Kristy didn’t dignify that with an answer. She spun away and marched toward the next car in line, which turned out to be the local sheriff’s SUV.
But the words stuck in her chest, spreading out like a bruise.
She went through the motions, waving at kids, thanking donors, and shaking the cash jar with extra gusto. But it wasn’t the same. She kept feeling the burn of Mark’s gaze, even after he left like his words had stained her shirt worse than the spilled coffee.
She tried to reset. It didn’t help. The next hour was a blur of wet shoes, sticky change, and shrieking toddlers. At one point, she tripped over a hose and splattered a bucket of soapy water across a regular customer, an older woman with purple hair who came in every Sunday for a single plain scone and hot tea. Kristy apologized a hundred times, but she was sure the story would make it into next week’s town gossip.
She ducked inside the shop, hands shaking, and tried to wipe the sweat off her face. She was halfway to the break room when Tanner intercepted her.
“You okay?” he asked, voice low and—was that actual concern?
“Fine,” she lied, already tugging at the sleeves of her T-shirt. “Just—” She gestured at the mess outside. “Car wash craziness.”
He didn’t buy it. She could tell from his expression. He didn’t press, though. Instead, saying, “Well, you handled yourself good out there.”
She snorted. “I just dumped a gallon of water on a grandmother.”
“Adds character,” he said, and somehow, that made her feel better.
She wiped her face with a towel and felt her heartbeat start to slow. “Thanks, Tanner.”
He shrugged, and for a second, she saw the smile hiding there. She wasn’t sure what to do with the soft side of her boss that kept coming out around her. Deciding she needed to escape before she completely crumbled in front of him and everyonewatching, she told him, “I should go grab some supplies from the closet inside.”
Kristy tried to walk off her confused feelings, but the Brave Badge’s storage room was only three paces wide and smelled like melted plastic wrap and industrial-strength lemon cleaner. She wore a groove in the floor, back and forth between the mop bucket and the dry goods shelf. Outside, the fundraiser raged on. She could hear the DJ’s bad microphone, the distant whoops of kids fighting over water balloons, and—just once—the sound of Tanner’s voice, calm and steady, ordering someone to “knock it off before you break the glass.”
Inside, it was just the silence and her own heartbeat, pounding like she’d just pulled a double in the trauma bay. She thought about Mark, about his words, about the way he could still find the soft spots and poke them until she bled. But she also thought about Tanner, about the way he just stood there, unruffled, letting her fall apart without rushing to patch her up. For once, she didn’t want to be fixed. She just wanted to be, but she didn’t know how to do that.
Kristy could feel tears prick the corner of her eyes, and she tried to focus on the inventory—six gallons of oat milk, a case of espresso beans, and three unopened boxes of syrup pumps. Nothing required urgent attention.
The door creaked.
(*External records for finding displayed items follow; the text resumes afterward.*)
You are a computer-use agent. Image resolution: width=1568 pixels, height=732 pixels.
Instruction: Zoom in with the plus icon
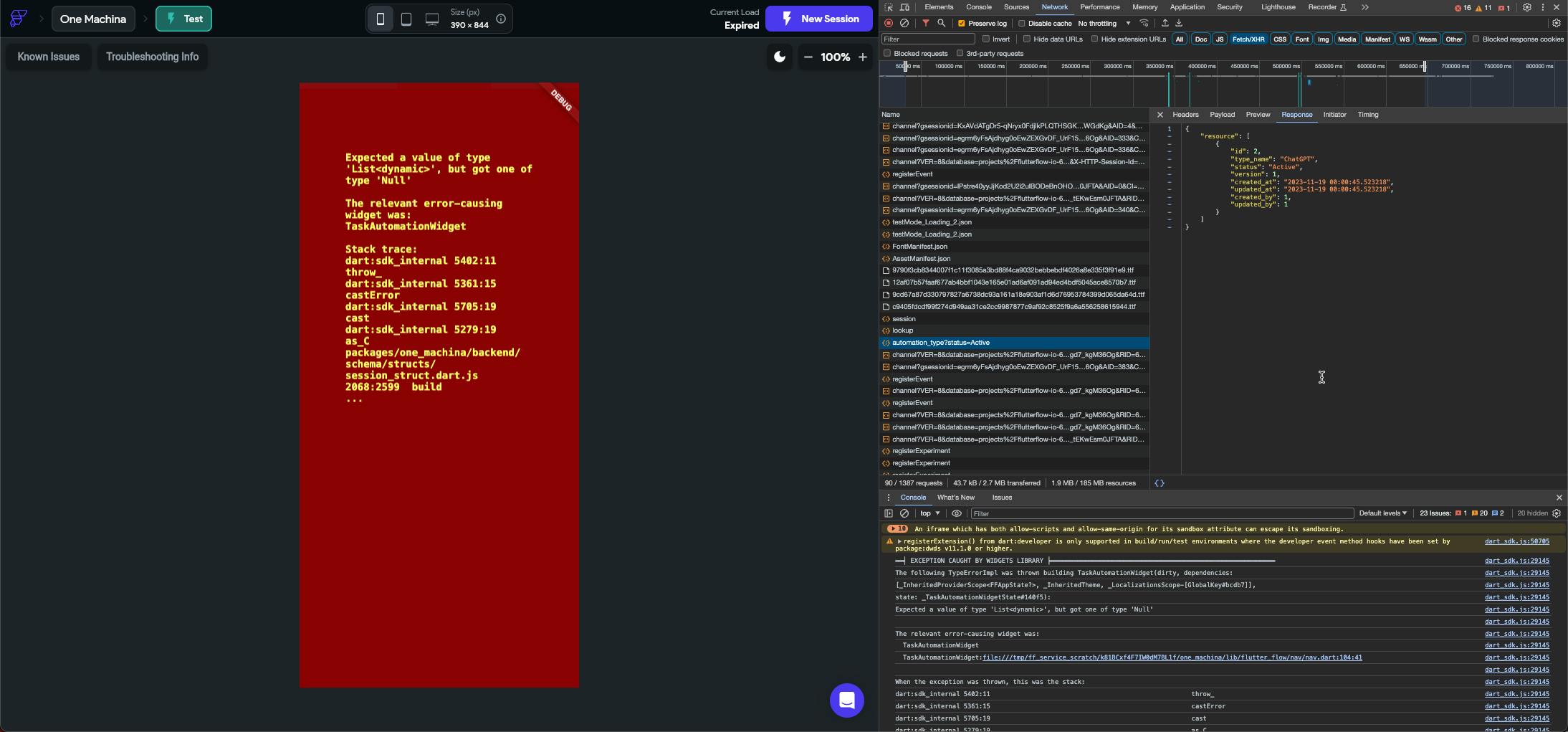tap(863, 57)
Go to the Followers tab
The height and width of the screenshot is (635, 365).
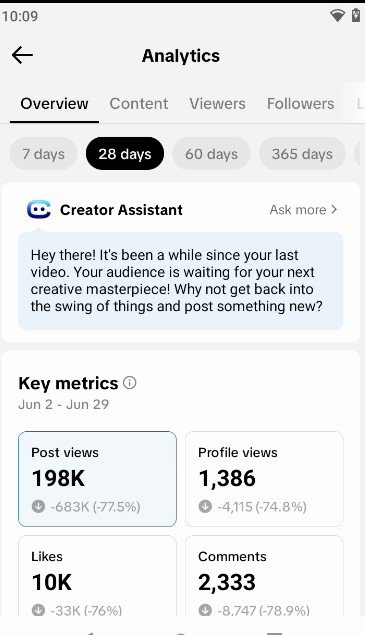[x=301, y=104]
Kristy whirled around, wiping her cheeks with the back of her wrist just in time.
Tanner stood in the doorway. He didn’t say anything. He just took in the scene—her red eyes, the way she’d braced herself on the edge of the dry goods shelf—and nodded once, like it all made sense.
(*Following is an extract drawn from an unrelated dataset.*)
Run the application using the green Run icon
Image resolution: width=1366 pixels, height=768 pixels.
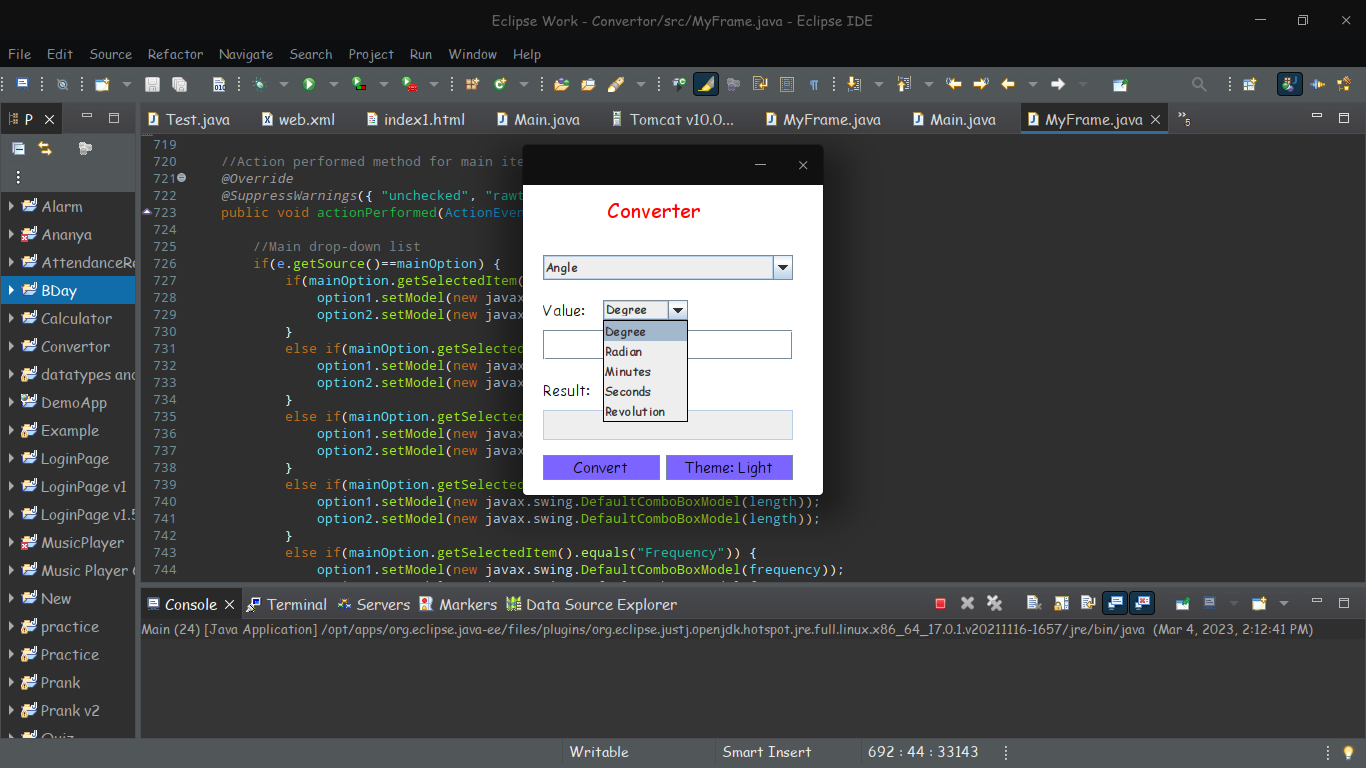tap(308, 84)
She forced a laugh. “Didn’t expect the boss to catch me mid-breakdown.”
He closed the door behind him, quietly. “Didn’t expect you to have one.”
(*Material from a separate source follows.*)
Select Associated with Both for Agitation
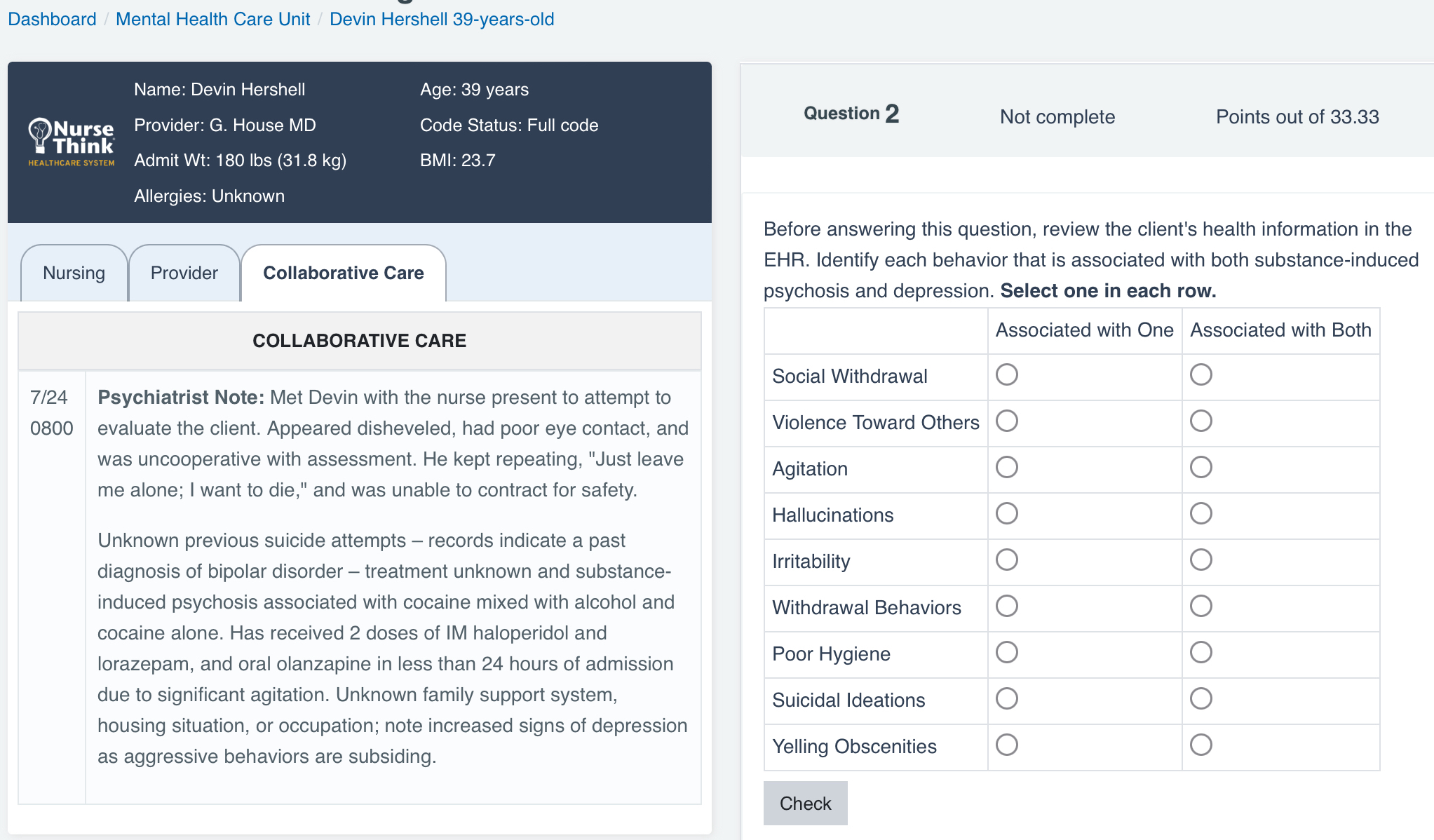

She snorted. “There’s a lot about me you probably didn’t expect. Like the fact that I can eat my own weight in lemon loaf when stressed.”
He moved closer, but not so close that she felt crowded. Just enough to block out the window, the noise, the rest of the world.
“You want to talk about it?” His voice was softer than she’d ever heard it.
Kristy fiddled with the edge of her T-shirt. “Not really. But I probably should, so I don’t end up crying into the espresso hopper later.”
He waited, hands tucked into his pockets, patient as a mountain.
She started pacing again, slowly. “Mark’s been showing up everywhere. He does this thing—whenever I try to move on, he suddenly remembers I exist. He says he’s ‘just checking in,’ but it’s more like he’s checking up. Making sure I haven’t found a way to live without him, I guess.”
Tanner’s jaw went tight. She noticed it but pretended not to.
“He thinks I’m having a crisis,” she continued, her voice getting louder. “That I’m going to wake up one day and realize this”—she waved at the storage room, at herself—“was all a huge mistake. He keeps telling me to go back to nursing, that I’m wasting my degree, my time, and my life. Like I’m too broken to know what’s best for me.”
She stopped, looking at Tanner for the first time since he entered. His face was granite. His eyes, though, were different—soft, maybe, or just less grumpy than usual.
She laughed again, but it came out weird and brittle. “I know it’s dumb. I shouldn’t care. But it’s like every time he shows up, he drags all my old mistakes out and makes me wear them.”
He didn’t jump in to fix it. He just stood there, letting her talk.